At BBVA, the rules of procedure of AGMs are set out in the bylaws of the bank and in a specific regulation. Both documents are available on the bank's corporate website, where you can also find all the details on the upcoming 2024 AGM.

Can an AGM be sustainable?

The BBVA AGM was certified for the first time in 2018 by AENOR under the ISO 20121 standard as a sustainable event. This certificate demonstrates that the design, organization and implementation of the AGM is sensitive to its potential environmental, social and economic impacts.
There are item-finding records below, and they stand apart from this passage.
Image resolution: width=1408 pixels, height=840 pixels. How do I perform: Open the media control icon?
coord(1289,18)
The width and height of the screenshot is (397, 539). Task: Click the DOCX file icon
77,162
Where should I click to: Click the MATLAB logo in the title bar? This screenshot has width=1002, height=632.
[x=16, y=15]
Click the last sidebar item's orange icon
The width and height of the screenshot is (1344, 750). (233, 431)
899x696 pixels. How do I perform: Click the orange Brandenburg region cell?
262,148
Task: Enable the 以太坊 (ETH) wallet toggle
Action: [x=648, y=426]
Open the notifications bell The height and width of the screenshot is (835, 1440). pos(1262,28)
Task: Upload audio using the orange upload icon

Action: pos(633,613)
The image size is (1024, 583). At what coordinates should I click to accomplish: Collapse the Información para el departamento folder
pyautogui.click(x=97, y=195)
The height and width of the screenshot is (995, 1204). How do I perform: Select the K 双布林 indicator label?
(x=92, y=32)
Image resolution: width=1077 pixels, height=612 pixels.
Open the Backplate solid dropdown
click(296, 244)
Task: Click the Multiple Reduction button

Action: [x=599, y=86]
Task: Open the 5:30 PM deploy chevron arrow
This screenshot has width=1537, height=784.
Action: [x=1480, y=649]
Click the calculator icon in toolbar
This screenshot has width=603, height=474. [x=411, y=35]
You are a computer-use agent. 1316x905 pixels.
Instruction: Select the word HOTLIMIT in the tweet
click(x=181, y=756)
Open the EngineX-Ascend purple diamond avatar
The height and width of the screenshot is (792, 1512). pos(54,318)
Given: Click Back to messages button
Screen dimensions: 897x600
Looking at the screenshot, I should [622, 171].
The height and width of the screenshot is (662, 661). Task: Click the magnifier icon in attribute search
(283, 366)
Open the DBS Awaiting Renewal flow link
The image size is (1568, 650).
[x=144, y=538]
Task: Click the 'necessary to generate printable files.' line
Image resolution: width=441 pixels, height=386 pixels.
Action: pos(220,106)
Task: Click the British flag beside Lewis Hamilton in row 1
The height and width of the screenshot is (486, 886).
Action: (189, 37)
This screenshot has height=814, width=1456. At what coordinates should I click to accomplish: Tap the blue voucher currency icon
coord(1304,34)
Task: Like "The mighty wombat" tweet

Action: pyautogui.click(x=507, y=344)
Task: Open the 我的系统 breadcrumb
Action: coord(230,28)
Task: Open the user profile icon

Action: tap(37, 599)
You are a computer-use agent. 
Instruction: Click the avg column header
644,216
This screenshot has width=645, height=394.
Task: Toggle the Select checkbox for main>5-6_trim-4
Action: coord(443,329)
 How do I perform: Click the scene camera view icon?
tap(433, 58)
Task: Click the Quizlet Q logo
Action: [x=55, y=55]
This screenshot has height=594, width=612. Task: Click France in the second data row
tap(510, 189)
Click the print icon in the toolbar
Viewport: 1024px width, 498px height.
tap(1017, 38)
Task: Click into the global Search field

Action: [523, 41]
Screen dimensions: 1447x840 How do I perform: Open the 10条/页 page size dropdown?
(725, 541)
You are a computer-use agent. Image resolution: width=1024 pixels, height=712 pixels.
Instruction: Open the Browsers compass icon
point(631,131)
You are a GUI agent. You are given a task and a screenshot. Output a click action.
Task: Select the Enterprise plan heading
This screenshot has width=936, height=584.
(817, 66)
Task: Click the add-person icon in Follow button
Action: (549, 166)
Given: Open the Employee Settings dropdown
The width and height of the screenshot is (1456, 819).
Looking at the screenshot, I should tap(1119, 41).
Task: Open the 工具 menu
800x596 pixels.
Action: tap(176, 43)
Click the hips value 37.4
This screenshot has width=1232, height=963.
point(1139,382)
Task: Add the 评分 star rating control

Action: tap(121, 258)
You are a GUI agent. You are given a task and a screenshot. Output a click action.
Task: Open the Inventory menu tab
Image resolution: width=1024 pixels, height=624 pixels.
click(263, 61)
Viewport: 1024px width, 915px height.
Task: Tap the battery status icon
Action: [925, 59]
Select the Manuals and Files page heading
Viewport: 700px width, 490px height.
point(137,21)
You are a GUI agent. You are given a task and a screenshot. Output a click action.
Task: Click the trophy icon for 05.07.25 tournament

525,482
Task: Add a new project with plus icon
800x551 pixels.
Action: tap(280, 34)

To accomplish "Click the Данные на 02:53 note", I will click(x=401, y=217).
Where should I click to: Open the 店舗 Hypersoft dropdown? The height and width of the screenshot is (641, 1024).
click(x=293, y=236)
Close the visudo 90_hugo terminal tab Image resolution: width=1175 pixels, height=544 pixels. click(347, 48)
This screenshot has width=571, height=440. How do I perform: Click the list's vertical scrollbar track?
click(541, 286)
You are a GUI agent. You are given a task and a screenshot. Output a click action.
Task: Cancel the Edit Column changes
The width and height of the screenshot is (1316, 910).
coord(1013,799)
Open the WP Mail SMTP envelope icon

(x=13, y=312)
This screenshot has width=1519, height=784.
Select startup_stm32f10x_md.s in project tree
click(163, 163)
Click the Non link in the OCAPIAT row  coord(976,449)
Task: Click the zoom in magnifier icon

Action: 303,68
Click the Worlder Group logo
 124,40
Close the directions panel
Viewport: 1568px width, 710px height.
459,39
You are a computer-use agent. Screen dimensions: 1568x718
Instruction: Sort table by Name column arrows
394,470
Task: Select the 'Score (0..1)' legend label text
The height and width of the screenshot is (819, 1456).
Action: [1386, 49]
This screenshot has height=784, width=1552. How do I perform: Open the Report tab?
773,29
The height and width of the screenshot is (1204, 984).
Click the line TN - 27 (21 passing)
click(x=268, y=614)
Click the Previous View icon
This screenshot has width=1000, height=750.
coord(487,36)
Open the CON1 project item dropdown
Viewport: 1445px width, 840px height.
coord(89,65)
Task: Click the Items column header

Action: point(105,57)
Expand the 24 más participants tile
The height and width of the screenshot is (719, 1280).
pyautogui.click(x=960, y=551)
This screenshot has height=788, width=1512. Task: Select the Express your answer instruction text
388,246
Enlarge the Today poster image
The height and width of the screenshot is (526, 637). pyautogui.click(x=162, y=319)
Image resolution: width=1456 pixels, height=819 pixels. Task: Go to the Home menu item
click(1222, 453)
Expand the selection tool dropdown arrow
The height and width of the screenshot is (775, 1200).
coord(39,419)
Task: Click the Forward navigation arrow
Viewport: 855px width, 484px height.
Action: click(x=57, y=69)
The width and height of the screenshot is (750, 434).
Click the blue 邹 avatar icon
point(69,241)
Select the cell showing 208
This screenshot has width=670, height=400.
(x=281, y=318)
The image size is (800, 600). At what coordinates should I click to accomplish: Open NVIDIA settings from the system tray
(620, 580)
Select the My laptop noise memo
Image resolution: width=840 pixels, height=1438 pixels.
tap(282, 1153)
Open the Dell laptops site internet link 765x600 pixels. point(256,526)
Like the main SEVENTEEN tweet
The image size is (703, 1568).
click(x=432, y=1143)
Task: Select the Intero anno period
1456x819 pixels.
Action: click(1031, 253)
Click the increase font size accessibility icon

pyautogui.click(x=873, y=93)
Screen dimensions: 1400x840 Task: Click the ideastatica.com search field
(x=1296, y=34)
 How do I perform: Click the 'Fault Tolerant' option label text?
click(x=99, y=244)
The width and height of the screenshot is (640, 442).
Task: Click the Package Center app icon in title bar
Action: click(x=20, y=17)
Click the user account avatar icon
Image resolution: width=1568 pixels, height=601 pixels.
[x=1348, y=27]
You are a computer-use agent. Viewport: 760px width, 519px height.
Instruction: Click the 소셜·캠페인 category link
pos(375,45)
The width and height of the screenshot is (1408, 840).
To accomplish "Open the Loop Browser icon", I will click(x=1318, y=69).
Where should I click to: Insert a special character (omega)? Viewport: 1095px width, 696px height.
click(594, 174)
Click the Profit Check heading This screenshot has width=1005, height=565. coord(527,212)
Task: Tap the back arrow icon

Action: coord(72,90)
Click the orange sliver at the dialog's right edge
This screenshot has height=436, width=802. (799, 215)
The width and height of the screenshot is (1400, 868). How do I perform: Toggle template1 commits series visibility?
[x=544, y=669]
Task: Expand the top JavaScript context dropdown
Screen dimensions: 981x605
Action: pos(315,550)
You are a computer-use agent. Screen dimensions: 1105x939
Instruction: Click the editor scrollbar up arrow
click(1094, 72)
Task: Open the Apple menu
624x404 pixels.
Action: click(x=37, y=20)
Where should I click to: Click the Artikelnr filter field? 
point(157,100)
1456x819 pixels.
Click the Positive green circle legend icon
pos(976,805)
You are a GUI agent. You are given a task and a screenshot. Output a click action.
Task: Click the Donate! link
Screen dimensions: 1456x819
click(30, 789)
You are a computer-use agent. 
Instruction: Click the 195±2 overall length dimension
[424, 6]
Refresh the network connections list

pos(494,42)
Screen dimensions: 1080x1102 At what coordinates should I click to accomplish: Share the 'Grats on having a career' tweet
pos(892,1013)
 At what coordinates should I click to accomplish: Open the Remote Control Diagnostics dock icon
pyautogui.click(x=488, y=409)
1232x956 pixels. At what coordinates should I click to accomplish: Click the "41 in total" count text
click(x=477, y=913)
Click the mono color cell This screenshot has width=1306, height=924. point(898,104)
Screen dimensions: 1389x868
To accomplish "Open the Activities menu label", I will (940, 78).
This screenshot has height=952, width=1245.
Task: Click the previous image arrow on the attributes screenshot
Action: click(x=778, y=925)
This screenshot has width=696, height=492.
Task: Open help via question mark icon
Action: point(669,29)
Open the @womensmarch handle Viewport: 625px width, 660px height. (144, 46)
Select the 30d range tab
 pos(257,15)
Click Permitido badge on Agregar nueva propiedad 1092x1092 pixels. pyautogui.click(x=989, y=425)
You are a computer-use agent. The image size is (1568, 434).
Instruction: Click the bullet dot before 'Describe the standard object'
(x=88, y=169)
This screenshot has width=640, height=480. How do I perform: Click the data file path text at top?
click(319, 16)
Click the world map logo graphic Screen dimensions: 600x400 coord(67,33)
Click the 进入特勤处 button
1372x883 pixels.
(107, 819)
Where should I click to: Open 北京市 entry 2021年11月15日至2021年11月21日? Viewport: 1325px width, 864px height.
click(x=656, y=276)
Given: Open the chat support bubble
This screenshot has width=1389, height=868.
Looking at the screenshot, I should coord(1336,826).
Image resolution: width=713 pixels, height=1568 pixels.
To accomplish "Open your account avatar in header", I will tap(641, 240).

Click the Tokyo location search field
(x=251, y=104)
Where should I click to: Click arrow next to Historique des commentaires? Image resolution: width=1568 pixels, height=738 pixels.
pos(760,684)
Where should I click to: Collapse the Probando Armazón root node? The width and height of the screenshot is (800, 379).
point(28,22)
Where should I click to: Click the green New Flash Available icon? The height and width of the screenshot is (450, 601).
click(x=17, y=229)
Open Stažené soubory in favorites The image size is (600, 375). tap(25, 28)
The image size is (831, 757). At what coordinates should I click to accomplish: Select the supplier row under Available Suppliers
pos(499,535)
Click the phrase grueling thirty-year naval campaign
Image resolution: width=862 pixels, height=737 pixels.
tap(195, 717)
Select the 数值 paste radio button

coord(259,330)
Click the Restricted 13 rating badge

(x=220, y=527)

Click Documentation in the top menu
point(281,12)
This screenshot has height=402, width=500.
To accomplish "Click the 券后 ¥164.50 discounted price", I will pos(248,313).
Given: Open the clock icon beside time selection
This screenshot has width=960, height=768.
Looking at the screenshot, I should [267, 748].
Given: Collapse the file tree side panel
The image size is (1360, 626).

The assessment of the sustainability of the AGM looks at three factors:

  • Environmental factor: minimizing resource consumption; cutting back on harmful gas emissions; protecting the local environment; and supporting waste recycling and reuse.
  • Social factor: the design of the event must consider accessibility and hiring workers at risk of social exclusion.
  • Economic factor: priority should be given to local goods and suppliers.

Since 2020 BBVA's Annual General Meeting also happens to be a zero net emissions event, right the way through from the initial planning to the day of the meeting (carbon credits are purchased to offset all of the emissions generated by the event).